It has come to my attention … that the federal government is not adhering to [the legal requirement that agencies publish their regulatory agendas on a semiannual basis]. More specifically, your Administration has failed to publish its regulatory agenda since the fall of 2011.…

My primary concern is with the [Environmental Protection Agency's] refusal to be open and transparent about its regulatory agenda. Magnifying this concern is that the EPA, in what appears to be a string of politically motivated decisions, has “punted” or put on hold until after the election a number of economically damaging regulations, including greenhouse gas regulations, strict mandates for ground-level ozone, as well as guidance which seeks to expand greatly the EPA’s authority to regulate waters of the U.S.…

I request that you comply with the law and publish the federal government’s regulatory calendar this month.

Not surprisingly, Inhofe didn't hear back from the president by the October 31 statutory deadline, and published his outrage at the website of his Environment and Public Works committee where he is a ranking member:

President Obama is refusing to comply with the law that requires him to publish forthcoming regulations because he doesn’t want the American public to know the terrible cost of the regulatory barrage he plans to unleash in a second term. So instead of being honest with the American people about what’s in store if he wins, he’s been trying to hide the fact that he intends to move forward with a slew of rules that will destroy hundreds of thousands of jobs and dramatically raise the cost of energy on American families.… 

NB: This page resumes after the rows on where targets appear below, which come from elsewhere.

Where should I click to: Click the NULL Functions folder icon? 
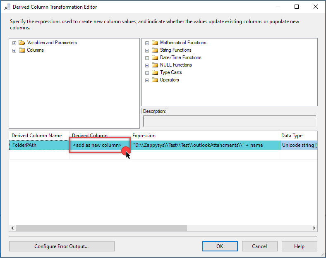click(155, 65)
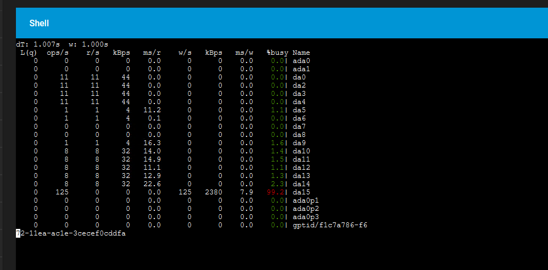Click the da9 device name
The height and width of the screenshot is (270, 548).
299,143
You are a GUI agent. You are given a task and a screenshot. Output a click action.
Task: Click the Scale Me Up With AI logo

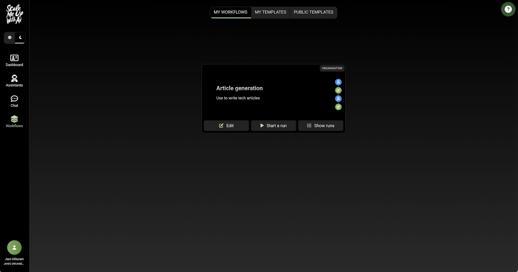click(x=15, y=14)
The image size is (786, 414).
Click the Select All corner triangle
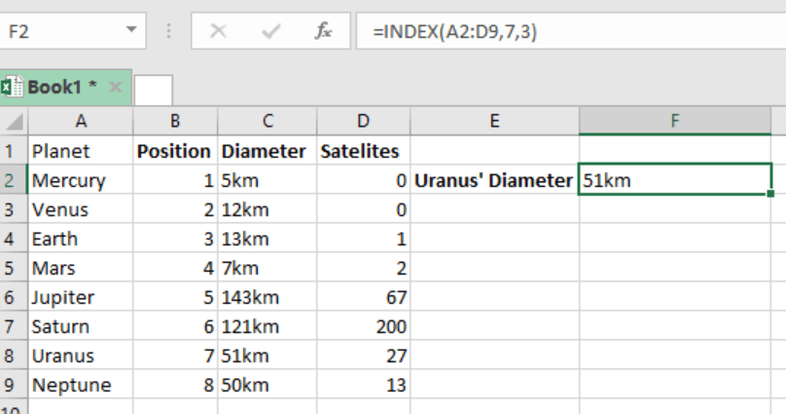pos(15,122)
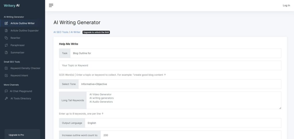Open the Output Language dropdown
Image resolution: width=294 pixels, height=139 pixels.
183,123
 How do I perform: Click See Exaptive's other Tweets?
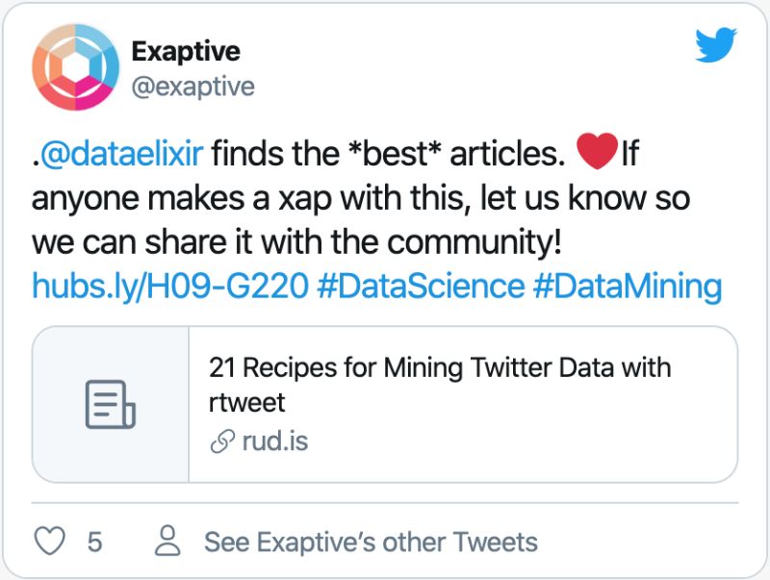pyautogui.click(x=371, y=542)
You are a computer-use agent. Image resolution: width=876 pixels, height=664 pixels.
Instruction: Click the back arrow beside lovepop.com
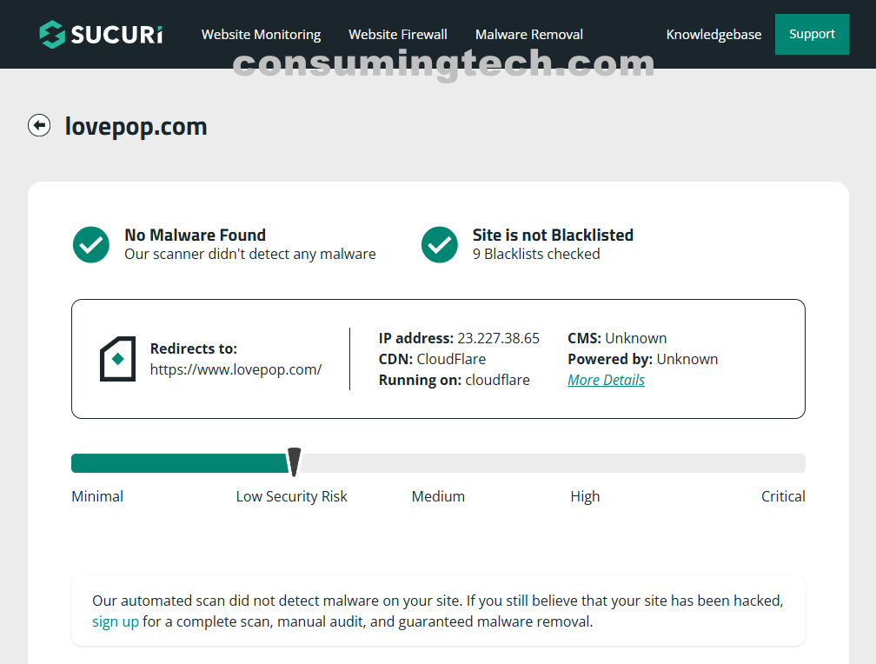39,126
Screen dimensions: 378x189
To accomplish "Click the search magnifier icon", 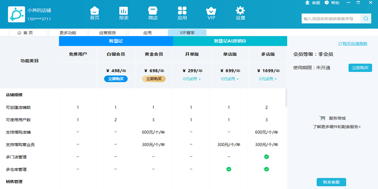I will pos(366,19).
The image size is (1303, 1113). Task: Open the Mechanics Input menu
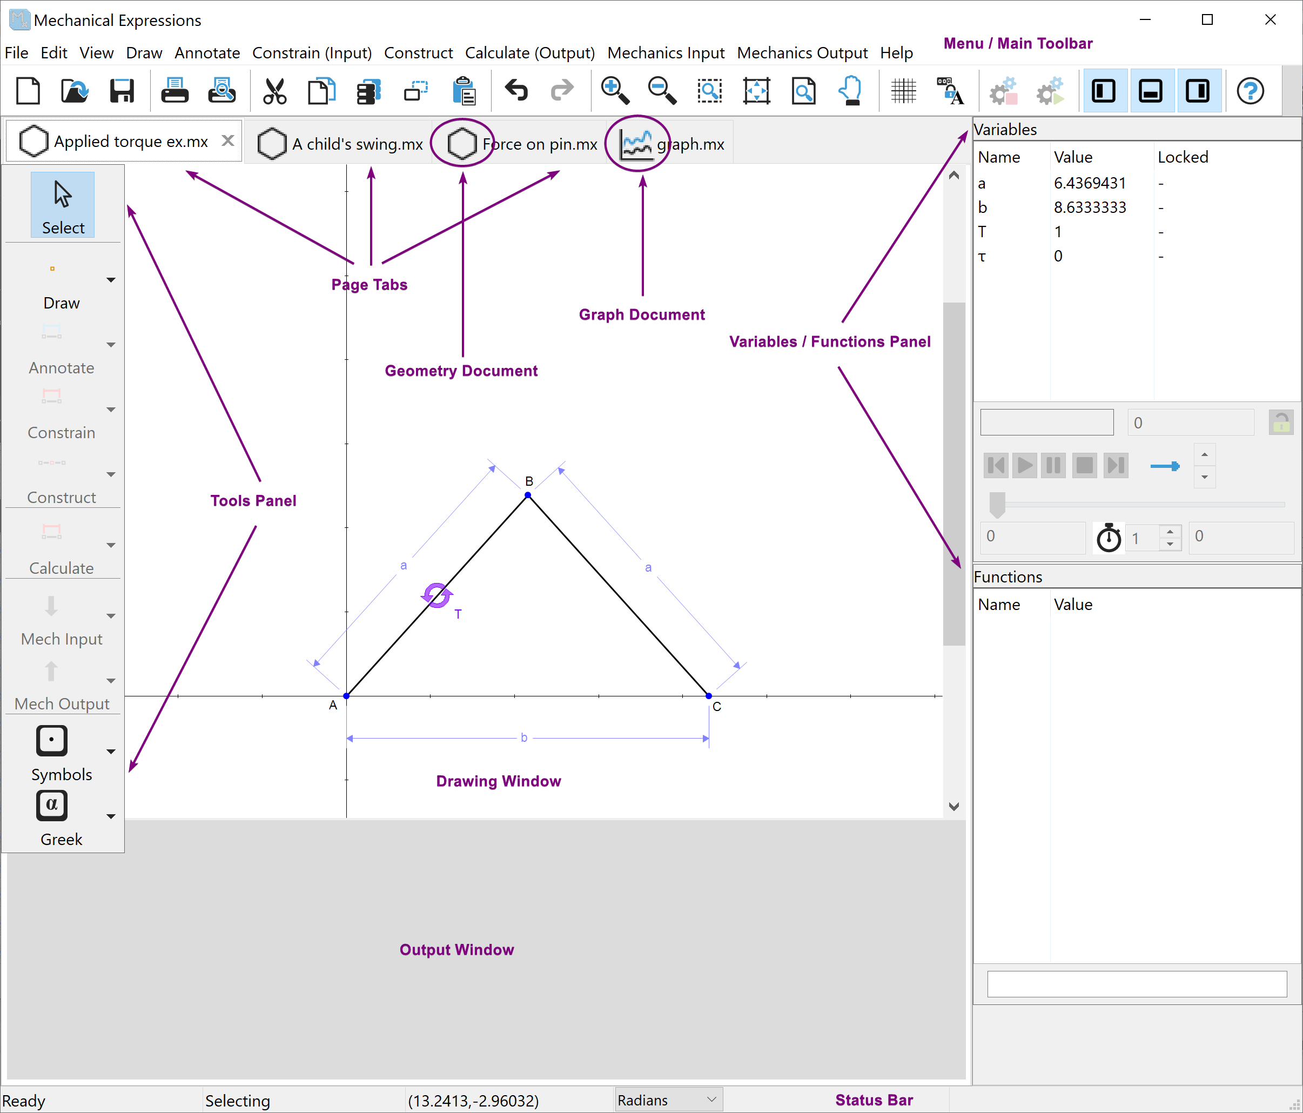pyautogui.click(x=665, y=53)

The bottom line is that President Obama knows he can’t win reelection if Americans know the truth. It’s bad enough that he’s hiding his second term agenda — it’s even worse that he’s breaking the law to do it. The American people deserve more from their President.

They aren't likely to get it. The president has ignored the rule for a year, missing the deadline in April and then again in October. In the meantime, a veritable tsunami of regulations is piling up at the Office of Information and Regulatory Affairs (OIRA) just waiting for the election to be over. According to OIRA, there are 151 major regulations (those having an impact of $100 million or more) awaiting review, with 118 of them more than 90 days old.

Some of the most costly, according to the Heritage Foundation, include:

• Revisions to the Boiler MACT rules that impose stricter limits on industrial and commercial boilers and incinerators. The EPA’s original estimate put the cost of these revisions at nearly $10 billion with others estimating the impact at twice that

• Energy conservation standards for walk-in coolers and freezers which would apply to virtually all equipment used in retail food stores, which would raise manufacturing costs by $500 million over four years

• Regulations proposed by the Department of Labor placing restrictions on worker exposure to silica, estimated to cost more than $5 billion annually along with a loss of 17,000 man-years of employment.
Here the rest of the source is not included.